Bird contempló a Himiko, sorprendido. Sabía que ella no era capaz de mentir o bromear en estos asuntos. Atónito, se le escapó una risa breve. Himiko se contagió y también rió.
– La vida está llena de sorpresas -dijo él, al tiempo que se ruborizaba.
– Bird, no te sientas agobiado. El hecho de que fuera mi primera relación sexual sólo me incumbe a mí… No tiene nada que ver contigo.
Bird llenó su vaso y bebió el whisky de una sola vez. Quería recordar con más precisión lo ocurrido en el depósito de madera. Su pene había sido rechazado una y otra vez por algo elástico y resistente, como un labio contraído. Pero él había supuesto que Himiko estaba tensa por el frío. ¿Y las manchas de sangre que encontró a la mañana siguiente en su camisa? ¿Por qué no sospeché entonces?, se preguntó. Y, como un capricho, el deseo le invadió. Bird se mordió los labios y cogió con firmeza su vaso. Sentía el deseo en lo más profundo de sí: un violento dolor y una aguda aprensión. El deseo que se parece al dolor y la angustia que experimenta un hombre durante un ataque cardíaco. Lo que Bird sentía ahora no era ese deseo exangüe, apenas un lunar sobre la cara laxa de la vida cotidiana, el punto opuesto al sueño africano que centelleaba en los cielos de su mente, que satisfacía una o dos veces por semana cuando penetraba a su mujer; no ese deseo doméstico que se hundía en el fango de la fatiga con un gruñido libidinoso y desganado.

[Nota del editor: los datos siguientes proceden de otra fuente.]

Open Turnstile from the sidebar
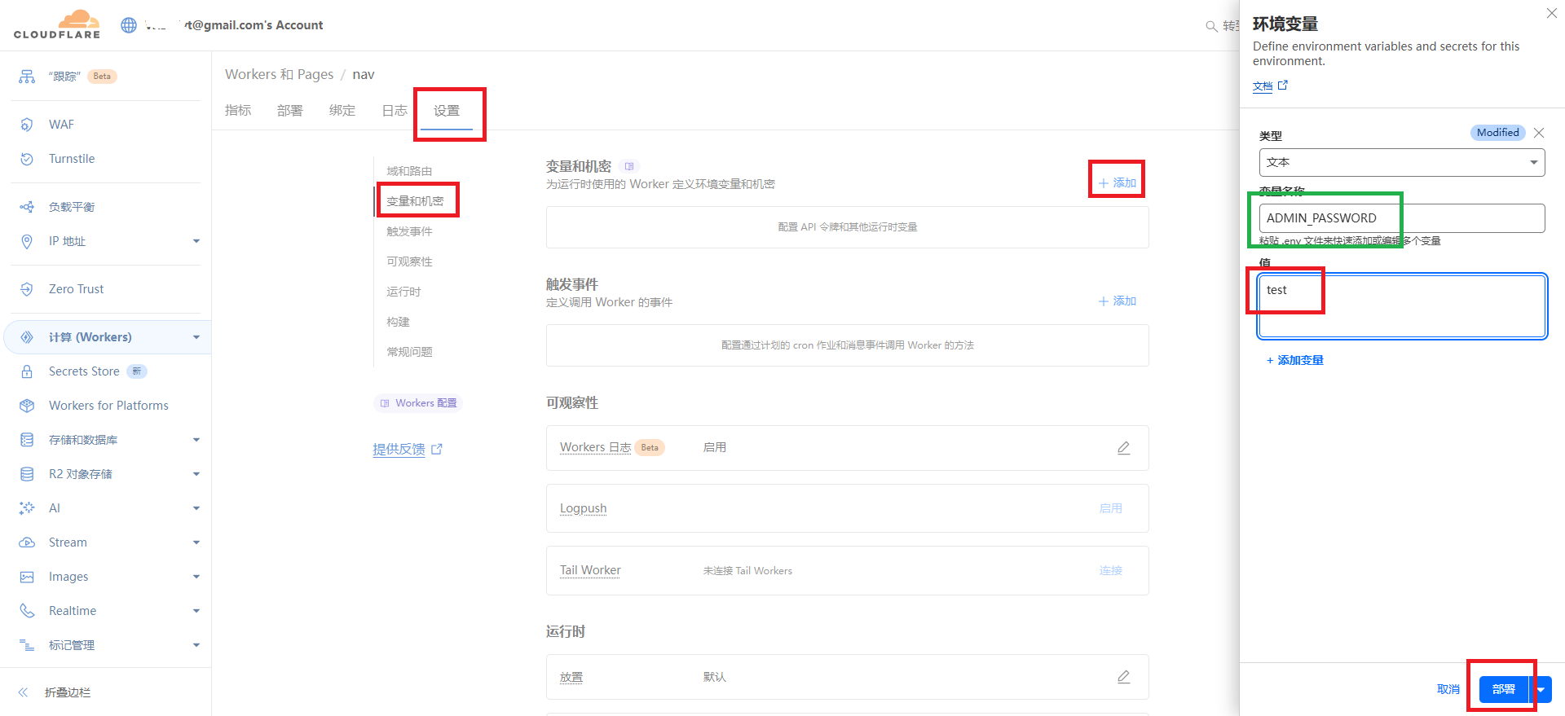 [x=72, y=159]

Este deseo no se podía mitigar aunque el coito se repitiera mil veces; era un deseo que sólo se podía satisfacer una vez: el que Bird pudo haber satisfecho una noche invernal en un depósito de madera, si hubiese tenido la certeza de que estaba violando a una virgen.

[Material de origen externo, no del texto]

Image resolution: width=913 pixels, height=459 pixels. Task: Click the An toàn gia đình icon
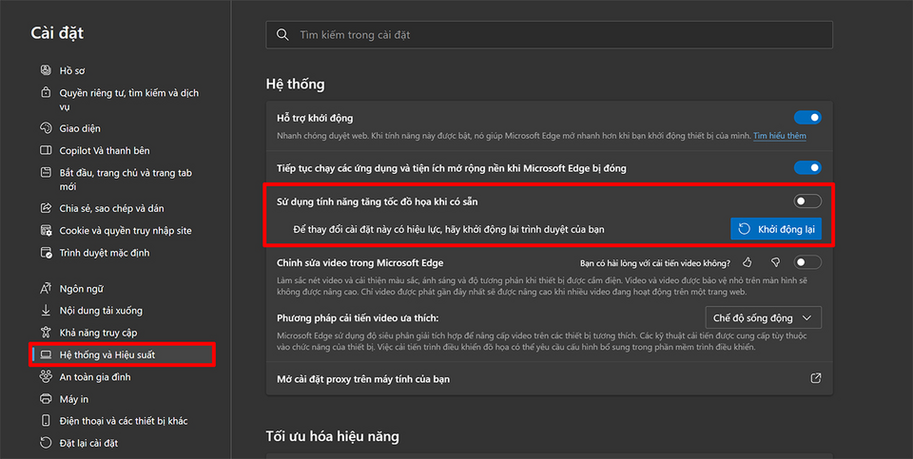46,376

Bird acechó a Himiko con los ojos palpitantes, acalorado de whisky. Su cabeza se infló como un globo de sangre cálida. El humo del tabaco circulaba en la habitación como un cardumen de sardinas atrapadas. Himiko parecía ir a la deriva sobre un mar de niebla. Observaba a Bird con una sonrisa arrobada, simple, pero sus ojos no percibían nada. Se encontraba perdida en un sueño de whisky, y todo su cuerpo parecía más suave y redondeado, en especial su cara roja y ardiente. Apesadumbrado, Bird pensó: Si al menos pudiera repetir con Himiko la escena invernal de la violación nocturna. Pero sabía que no había posibilidad alguna. Si en alguna ocasión llegaban a repetirlo, el coito le recordaría el pene con aspecto de gorrión aplastado que había visto esa mañana mientras se vestía, y también los genitales distendidos de su esposa contrayéndose lentamente tras la agonía del parto. El sexo, para Bird e Himiko, estaría vinculado a todas las miserias humanas, a las desgracias de la humanidad, tan terribles que quienes no las sufrían actuaban como si no existieran, comportamiento que se denominaba humanismo. ¿La sublimación del deseo? Todo lo contrario, significaría aniquilarlo por completo. Bird tragó el whisky y sus entrañas se estremecieron. Si quería recrear en su maravillosa tensión el momento sexual arruinado aquella noche invernal, probablemente no le quedaba más alternativa que estrangular a la muchacha. Matarla. Una profunda voz interior aleteó desde el deseo que anidaba en su cuerpo: ¡Mátala y copula con su cadáver! Pero Bird sabía que, tal como se encontraba, jamás emprendería una cosa así. Me lamento porque acabo de enterarme de que aquella noche Himiko era virgen, pensó. Bird sintió desdén hacia su propia confusión e intentó sosegarse. Pero el deseo ardiente, lleno de espinas como un erizo de mar, se negó a desaparecer. Si no puedes asesinarla y violar el cadáver, ¡busca algo que te permita experimentar una situación similar! Pero Bird permanecía indefenso, ignoraba todo lo referido a los peligros de la perversión. Bird bebió de su vaso como bebe agua el jugador de baloncesto que ha salido del campo por sus repetidos errores: malhumorado, desdeñoso y disgustado. Ahora el whisky había perdido su aroma y ardor, ni siquiera era amargo como al principio.